Rainfall is the primary source of water for Lake Victoria, complimented by thousands of small streams. River Kagera, which starts in Burundi and flows through Rwanda and Tanzania, also empties into Victoria. The Lake Victoria region is one of the most densely populated in Africa, by a host of bantu-speaking tribes in all three countries, and the Nilotic Luo in Kenya. The Ugandan cities of Kampala, Entebbe and Jinja lie along or near the northern coast in an area that is largely inhabited by the Baganda and Basoga tribes.
Arab Traders first recorded the lake on a map around 1160 AD as they worked the inland routes in search of slaves, gold and ivory – naming it Ukerewe. Several hundred years later in 1858, an English explorer John Hanning Speke was the first European to set eyes on the lake during a Central African expedition in search for the source of the Nile. Speke named the lake in honour of the reigning English monarch, Queen Victoria, and declared it the source of the Nile, sparking a great debate in the scientific community that rages on today. Not long after his discovery, the area that is now modern day Uganda became a subject of intense interest for several explorers that were keen to either refute or confirm Speke’s discovery.
In 1875, a Welsh-American explorer Henry Morton Stanley circumnavigated Lake Victoria, confirming Speke’s discovery when he reached the lake’s outlet on the northern shores, at Ripon Falls. Stanley made friends with the local reigning monarch, King Mutesa of the Baganda, persuading him to open Buganda to England. He eventually sent word back to England, calling for missionaries who came a few years later with soldiers and traders, to forever change the story of Uganda and that of the inhabitants of the shores of Lake Victoria.
Before her discovery by Europeans and long after that, Lake Victoria was known by several indigenous names. In Uganda the Baganda whose kingdom surrounded the lake, called it Nalubaale. The Lubaale were the over two-dozen demi-gods that were revered in the Buganda Kingdom as interceders with the supreme creator Katonda, on behalf of humans.
The Lubaale were at the centre of everyday life in Buganda influencing the outcome of everything from war, to fertility and it was believed that the lake was their home. Mukasa, the most popular of them, was the guardian of the Lake with his chief temple located on Bubembe Island in Lake Victoria.

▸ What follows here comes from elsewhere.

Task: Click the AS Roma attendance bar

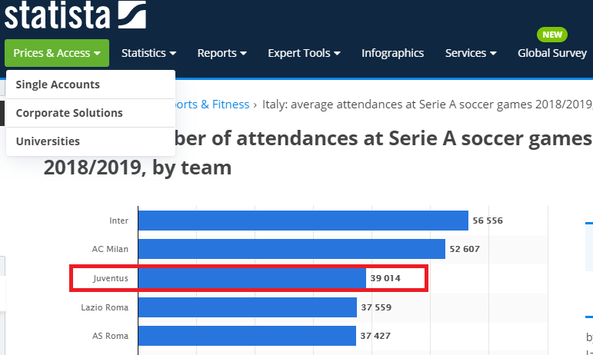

Lake Victoria’s ecology was once characterised by immense biodiversity including over 500 species of fish that have been evolving alongside the lake over the last few thousand years; Tilapia is by far the most popular and economically important today. Several mammals that are closely associated with the lake itself, live in the Lake Victoria basin including the hippopotamus, different species otters, marsh mongoose and waterbucks. A large population of Nile Crocodiles and bird species also inhabit the lake and her wetlands.